Humans, perhaps because we evolved to thrive in an landscape of large objects with semi-predictable behavior where details do not matter, seem to have a hard time being precise because we don’t always care about the fine details every time (Even if the details matter). But however, computers don’t have this issue. They run code to a t, without hesitating on every step. This is good in most cases, but not in situations where emotions and double checking are required, or at least preferred. E.G. Saving a life based on statistics vs cognitional thinking about it. This is a different issue altogether, but this gives context about the problem at hand here in this post.

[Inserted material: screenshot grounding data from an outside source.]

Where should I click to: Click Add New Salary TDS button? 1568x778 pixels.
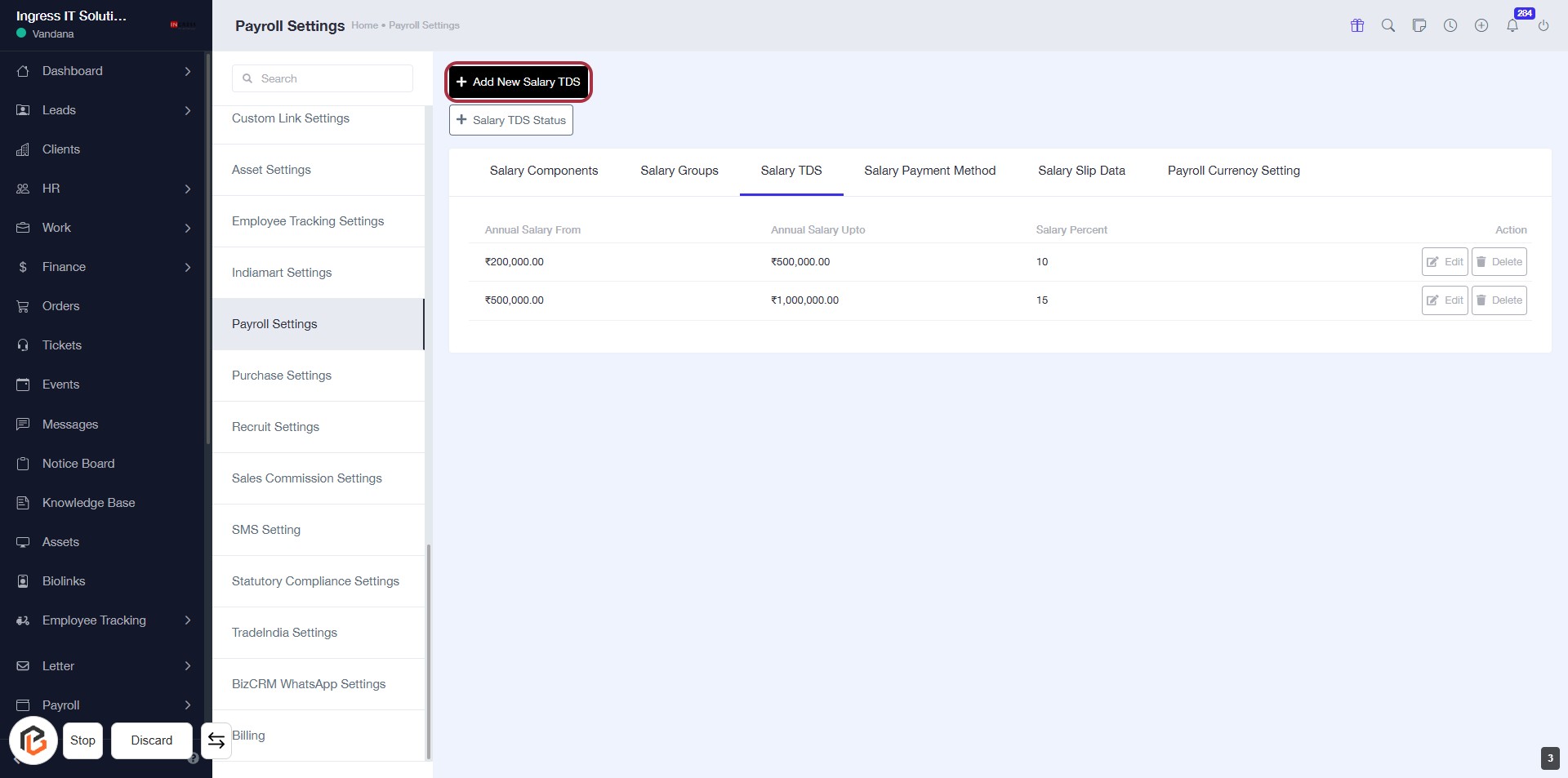tap(519, 82)
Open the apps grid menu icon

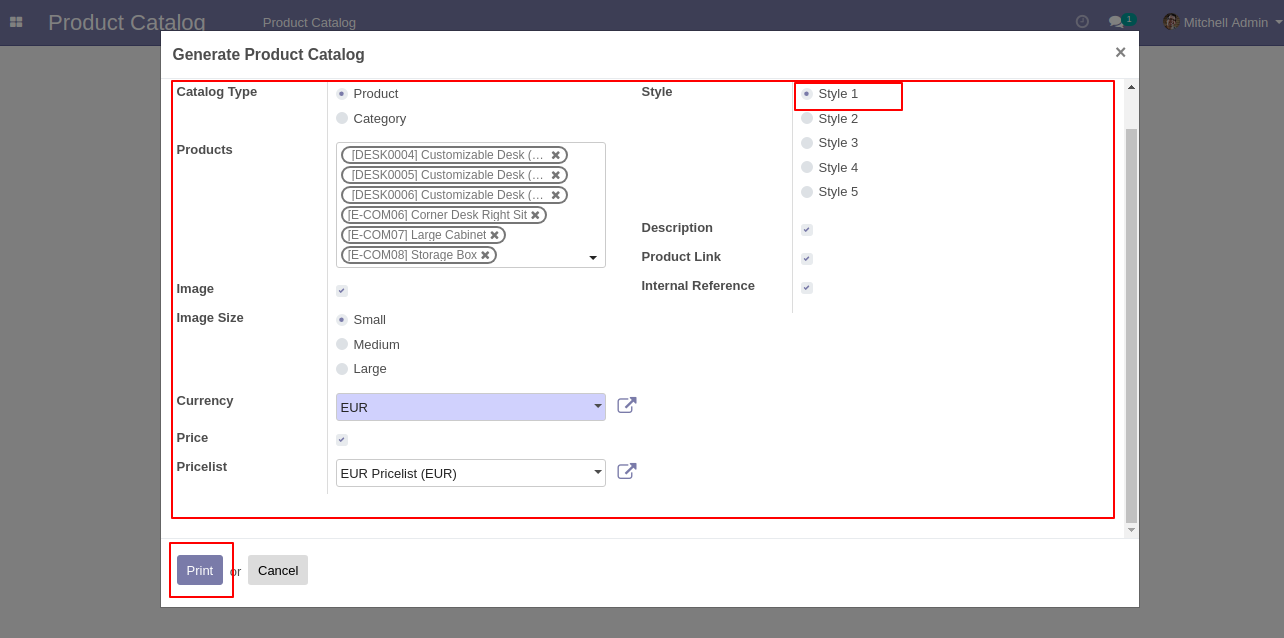click(x=16, y=22)
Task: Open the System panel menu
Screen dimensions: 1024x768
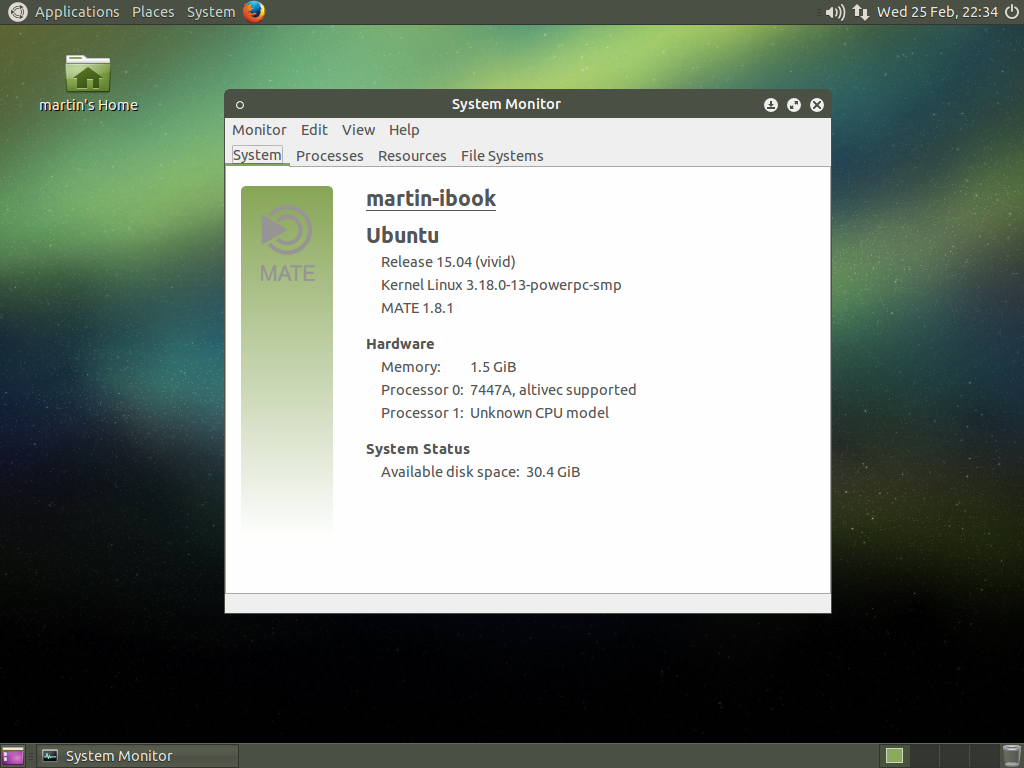Action: 211,12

Computer code can, in principle, be perfect or at least be secure. This is because the code includes every instruction needed to run. There exist correct programs with perfect security properties. It’s hard, however, for us to find them because the difference between a correct program and an incorrect one can be as small as one character. Writing ‘=’ instead of ‘==’ can be the difference between a program that works flawlessly and a program that ends up causing significant financial loss.

It is possible for humans to write correctly secure programs, but doing so is very expensive. Each line of code needs hours of review, and adequate test suites may need to be larger than than the software they are testing. One view of security research is as the systematic study of how to make writing correct programs cheaper and easier. One dream is to create a development platform in which it’s impossible or difficult to create programs with vulnerabilities. We have taken significant steps towards this dream, as evidenced by technologies like DEP and ASLR which transform some insecure programs into secure ones, but the goal is still miles away.

An alternate approach is to keep our current systems where it is easy to make mistakes but train the people using them not to make mistakes. This is possible in principle, but expensive. It has been my experience that people only learn when they are actually interested in the subject for themselves. I find it difficult to believe that any software developer who “just wants to get the job done” will ever be able to write secure or correct code. Passion and patience is necessary. So we’re left with a dilemma. If we want secure code, we have to fork over hefty sums of money to pay the rare people who truly care, or wait for a technological silver bullet. It’s not exactly a dichotomy; there’s a trade-off. Developers need to be skilled enough to not make mistakes within the framework they’re given. As the technological solutions get better, we can be satisfied with less and less competent developers. But technological solutions to high-level design flaws seem unlikely, so some degree of skill will always be required.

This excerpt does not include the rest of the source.